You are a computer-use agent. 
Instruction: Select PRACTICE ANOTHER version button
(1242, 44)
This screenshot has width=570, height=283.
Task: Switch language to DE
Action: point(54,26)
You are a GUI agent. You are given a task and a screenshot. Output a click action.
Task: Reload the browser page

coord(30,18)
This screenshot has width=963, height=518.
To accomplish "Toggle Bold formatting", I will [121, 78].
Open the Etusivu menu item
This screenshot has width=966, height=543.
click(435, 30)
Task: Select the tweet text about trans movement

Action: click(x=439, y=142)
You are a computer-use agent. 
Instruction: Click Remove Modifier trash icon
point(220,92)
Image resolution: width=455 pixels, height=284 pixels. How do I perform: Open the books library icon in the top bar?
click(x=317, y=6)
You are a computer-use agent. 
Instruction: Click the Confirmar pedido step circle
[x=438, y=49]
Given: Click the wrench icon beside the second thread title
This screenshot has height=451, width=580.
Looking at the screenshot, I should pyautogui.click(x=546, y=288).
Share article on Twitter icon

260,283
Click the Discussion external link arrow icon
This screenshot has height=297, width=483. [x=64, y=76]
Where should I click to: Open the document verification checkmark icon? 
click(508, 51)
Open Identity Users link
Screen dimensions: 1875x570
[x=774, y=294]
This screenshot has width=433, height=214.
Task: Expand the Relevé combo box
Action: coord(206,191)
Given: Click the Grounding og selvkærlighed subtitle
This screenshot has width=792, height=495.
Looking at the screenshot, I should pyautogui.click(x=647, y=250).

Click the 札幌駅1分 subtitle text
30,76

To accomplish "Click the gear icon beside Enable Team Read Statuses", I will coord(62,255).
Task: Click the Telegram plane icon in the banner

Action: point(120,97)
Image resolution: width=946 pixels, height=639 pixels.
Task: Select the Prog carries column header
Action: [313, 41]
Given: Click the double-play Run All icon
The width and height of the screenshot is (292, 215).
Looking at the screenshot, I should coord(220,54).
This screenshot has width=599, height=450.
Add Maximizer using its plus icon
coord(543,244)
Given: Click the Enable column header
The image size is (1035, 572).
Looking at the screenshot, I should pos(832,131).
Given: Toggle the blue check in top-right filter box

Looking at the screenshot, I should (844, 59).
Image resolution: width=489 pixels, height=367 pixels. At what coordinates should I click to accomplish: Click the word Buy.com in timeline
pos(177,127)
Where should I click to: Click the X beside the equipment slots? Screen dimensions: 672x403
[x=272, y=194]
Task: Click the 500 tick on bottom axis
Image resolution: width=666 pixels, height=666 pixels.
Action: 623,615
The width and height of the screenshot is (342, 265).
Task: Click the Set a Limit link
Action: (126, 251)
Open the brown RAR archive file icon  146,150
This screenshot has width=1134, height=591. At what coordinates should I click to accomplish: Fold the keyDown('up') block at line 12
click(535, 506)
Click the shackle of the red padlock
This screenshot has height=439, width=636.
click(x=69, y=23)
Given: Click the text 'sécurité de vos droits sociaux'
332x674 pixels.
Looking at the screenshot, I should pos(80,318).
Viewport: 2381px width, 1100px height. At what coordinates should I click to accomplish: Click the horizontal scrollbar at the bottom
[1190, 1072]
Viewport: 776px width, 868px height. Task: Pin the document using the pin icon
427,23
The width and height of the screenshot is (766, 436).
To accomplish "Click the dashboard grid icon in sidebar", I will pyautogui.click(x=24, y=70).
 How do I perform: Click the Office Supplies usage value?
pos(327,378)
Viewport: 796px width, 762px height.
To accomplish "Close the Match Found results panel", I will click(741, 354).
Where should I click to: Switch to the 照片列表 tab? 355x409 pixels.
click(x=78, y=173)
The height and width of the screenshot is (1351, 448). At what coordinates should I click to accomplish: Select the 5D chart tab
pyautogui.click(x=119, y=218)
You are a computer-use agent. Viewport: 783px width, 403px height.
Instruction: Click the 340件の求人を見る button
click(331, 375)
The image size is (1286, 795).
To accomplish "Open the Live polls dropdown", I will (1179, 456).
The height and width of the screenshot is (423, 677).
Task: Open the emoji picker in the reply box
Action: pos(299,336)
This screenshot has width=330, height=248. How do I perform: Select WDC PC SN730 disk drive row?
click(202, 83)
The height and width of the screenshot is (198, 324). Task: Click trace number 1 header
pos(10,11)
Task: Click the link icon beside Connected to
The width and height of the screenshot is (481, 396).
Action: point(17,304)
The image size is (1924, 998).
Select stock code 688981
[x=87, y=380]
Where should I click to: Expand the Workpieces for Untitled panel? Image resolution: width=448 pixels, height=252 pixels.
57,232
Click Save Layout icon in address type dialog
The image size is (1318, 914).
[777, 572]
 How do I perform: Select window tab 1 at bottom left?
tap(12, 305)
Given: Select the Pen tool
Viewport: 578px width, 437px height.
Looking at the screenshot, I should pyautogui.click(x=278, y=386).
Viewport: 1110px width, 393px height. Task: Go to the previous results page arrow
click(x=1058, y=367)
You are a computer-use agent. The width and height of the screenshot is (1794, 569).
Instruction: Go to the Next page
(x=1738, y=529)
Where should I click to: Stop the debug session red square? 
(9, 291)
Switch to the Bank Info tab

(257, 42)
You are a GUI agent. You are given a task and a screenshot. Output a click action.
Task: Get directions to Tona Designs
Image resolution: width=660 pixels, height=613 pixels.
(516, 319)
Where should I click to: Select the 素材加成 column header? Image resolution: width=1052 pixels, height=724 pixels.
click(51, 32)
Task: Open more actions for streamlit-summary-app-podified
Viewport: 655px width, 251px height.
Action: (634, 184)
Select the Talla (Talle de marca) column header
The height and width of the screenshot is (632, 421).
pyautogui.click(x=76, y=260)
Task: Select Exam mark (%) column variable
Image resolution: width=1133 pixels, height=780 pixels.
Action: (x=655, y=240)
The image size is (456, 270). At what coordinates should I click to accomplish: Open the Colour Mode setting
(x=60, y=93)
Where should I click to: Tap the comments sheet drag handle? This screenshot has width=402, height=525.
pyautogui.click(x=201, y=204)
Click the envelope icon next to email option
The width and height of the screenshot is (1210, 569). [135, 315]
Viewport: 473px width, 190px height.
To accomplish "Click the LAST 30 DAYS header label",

■ ■ ■ ■

• _What you have to do_
Each line of the listing is to be duplicated exactly as it appears.

• _Response below_
You are a computer-use agent. 
Instruction: Select PRACTICE ANOTHER version button
(1242, 44)
This screenshot has width=570, height=283.
Task: Switch language to DE
Action: point(54,26)
You are a GUI agent. You are given a task and a screenshot. Output a click action.
Task: Reload the browser page

coord(30,18)
This screenshot has width=963, height=518.
To accomplish "Toggle Bold formatting", I will [121, 78].
Open the Etusivu menu item
This screenshot has width=966, height=543.
click(435, 30)
Task: Select the tweet text about trans movement

Action: click(x=439, y=142)
You are a computer-use agent. 
Instruction: Click Remove Modifier trash icon
point(220,92)
Image resolution: width=455 pixels, height=284 pixels. How do I perform: Open the books library icon in the top bar?
click(x=317, y=6)
You are a computer-use agent. 
Instruction: Click the Confirmar pedido step circle
[x=438, y=49]
Given: Click the wrench icon beside the second thread title
This screenshot has height=451, width=580.
Looking at the screenshot, I should pyautogui.click(x=546, y=288).
Share article on Twitter icon

260,283
Click the Discussion external link arrow icon
This screenshot has height=297, width=483. [x=64, y=76]
Where should I click to: Open the document verification checkmark icon? 
click(508, 51)
Open Identity Users link
Screen dimensions: 1875x570
[x=774, y=294]
This screenshot has width=433, height=214.
Task: Expand the Relevé combo box
Action: coord(206,191)
Given: Click the Grounding og selvkærlighed subtitle
This screenshot has width=792, height=495.
Looking at the screenshot, I should pyautogui.click(x=647, y=250).

Click the 札幌駅1分 subtitle text
30,76

To accomplish "Click the gear icon beside Enable Team Read Statuses", I will coord(62,255).
Task: Click the Telegram plane icon in the banner

Action: point(120,97)
Image resolution: width=946 pixels, height=639 pixels.
Task: Select the Prog carries column header
Action: [313, 41]
Given: Click the double-play Run All icon
The width and height of the screenshot is (292, 215).
Looking at the screenshot, I should coord(220,54).
This screenshot has width=599, height=450.
Add Maximizer using its plus icon
coord(543,244)
Given: Click the Enable column header
The image size is (1035, 572).
Looking at the screenshot, I should pos(832,131).
Given: Toggle the blue check in top-right filter box

Looking at the screenshot, I should (844, 59).
Image resolution: width=489 pixels, height=367 pixels. At what coordinates should I click to accomplish: Click the word Buy.com in timeline
pos(177,127)
Where should I click to: Click the X beside the equipment slots? Screen dimensions: 672x403
[x=272, y=194]
Task: Click the 500 tick on bottom axis
Image resolution: width=666 pixels, height=666 pixels.
Action: 623,615
The width and height of the screenshot is (342, 265).
Task: Click the Set a Limit link
Action: (126, 251)
Open the brown RAR archive file icon  146,150
This screenshot has width=1134, height=591. At what coordinates should I click to accomplish: Fold the keyDown('up') block at line 12
click(535, 506)
Click the shackle of the red padlock
This screenshot has height=439, width=636.
click(x=69, y=23)
Given: Click the text 'sécurité de vos droits sociaux'
332x674 pixels.
Looking at the screenshot, I should pos(80,318).
Viewport: 2381px width, 1100px height. At what coordinates should I click to accomplish: Click the horizontal scrollbar at the bottom
[1190, 1072]
Viewport: 776px width, 868px height. Task: Pin the document using the pin icon
427,23
The width and height of the screenshot is (766, 436).
To accomplish "Click the dashboard grid icon in sidebar", I will pyautogui.click(x=24, y=70).
 How do I perform: Click the Office Supplies usage value?
pos(327,378)
Viewport: 796px width, 762px height.
To accomplish "Close the Match Found results panel", I will click(741, 354).
Where should I click to: Switch to the 照片列表 tab? 355x409 pixels.
click(x=78, y=173)
The height and width of the screenshot is (1351, 448). At what coordinates should I click to accomplish: Select the 5D chart tab
pyautogui.click(x=119, y=218)
You are a computer-use agent. Viewport: 783px width, 403px height.
Instruction: Click the 340件の求人を見る button
click(331, 375)
The image size is (1286, 795).
To accomplish "Open the Live polls dropdown", I will (1179, 456).
The height and width of the screenshot is (423, 677).
Task: Open the emoji picker in the reply box
Action: pos(299,336)
This screenshot has width=330, height=248. How do I perform: Select WDC PC SN730 disk drive row?
click(202, 83)
The height and width of the screenshot is (198, 324). Task: Click trace number 1 header
pos(10,11)
Task: Click the link icon beside Connected to
The width and height of the screenshot is (481, 396).
Action: point(17,304)
The image size is (1924, 998).
Select stock code 688981
[x=87, y=380]
Where should I click to: Expand the Workpieces for Untitled panel? Image resolution: width=448 pixels, height=252 pixels.
57,232
Click Save Layout icon in address type dialog
The image size is (1318, 914).
[777, 572]
 How do I perform: Select window tab 1 at bottom left?
tap(12, 305)
Given: Select the Pen tool
Viewport: 578px width, 437px height.
Looking at the screenshot, I should pyautogui.click(x=278, y=386).
Viewport: 1110px width, 393px height. Task: Go to the previous results page arrow
click(x=1058, y=367)
You are a computer-use agent. The width and height of the screenshot is (1794, 569).
Instruction: Go to the Next page
(x=1738, y=529)
Where should I click to: Stop the debug session red square? 
(9, 291)
Switch to the Bank Info tab

(257, 42)
You are a GUI agent. You are given a task and a screenshot. Output a click action.
Task: Get directions to Tona Designs
Image resolution: width=660 pixels, height=613 pixels.
(516, 319)
Where should I click to: Select the 素材加成 column header? Image resolution: width=1052 pixels, height=724 pixels.
click(51, 32)
Task: Open more actions for streamlit-summary-app-podified
Viewport: 655px width, 251px height.
Action: (634, 184)
Select the Talla (Talle de marca) column header
The height and width of the screenshot is (632, 421).
pyautogui.click(x=76, y=260)
Task: Select Exam mark (%) column variable
Image resolution: width=1133 pixels, height=780 pixels.
Action: (x=655, y=240)
The image size is (456, 270). At what coordinates should I click to accomplish: Open the Colour Mode setting
(x=60, y=93)
Where should I click to: Tap the comments sheet drag handle? This screenshot has width=402, height=525.
pyautogui.click(x=201, y=204)
Click the envelope icon next to email option
The width and height of the screenshot is (1210, 569). [135, 315]
Viewport: 473px width, 190px height.
To accomplish "Click the LAST 30 DAYS header label",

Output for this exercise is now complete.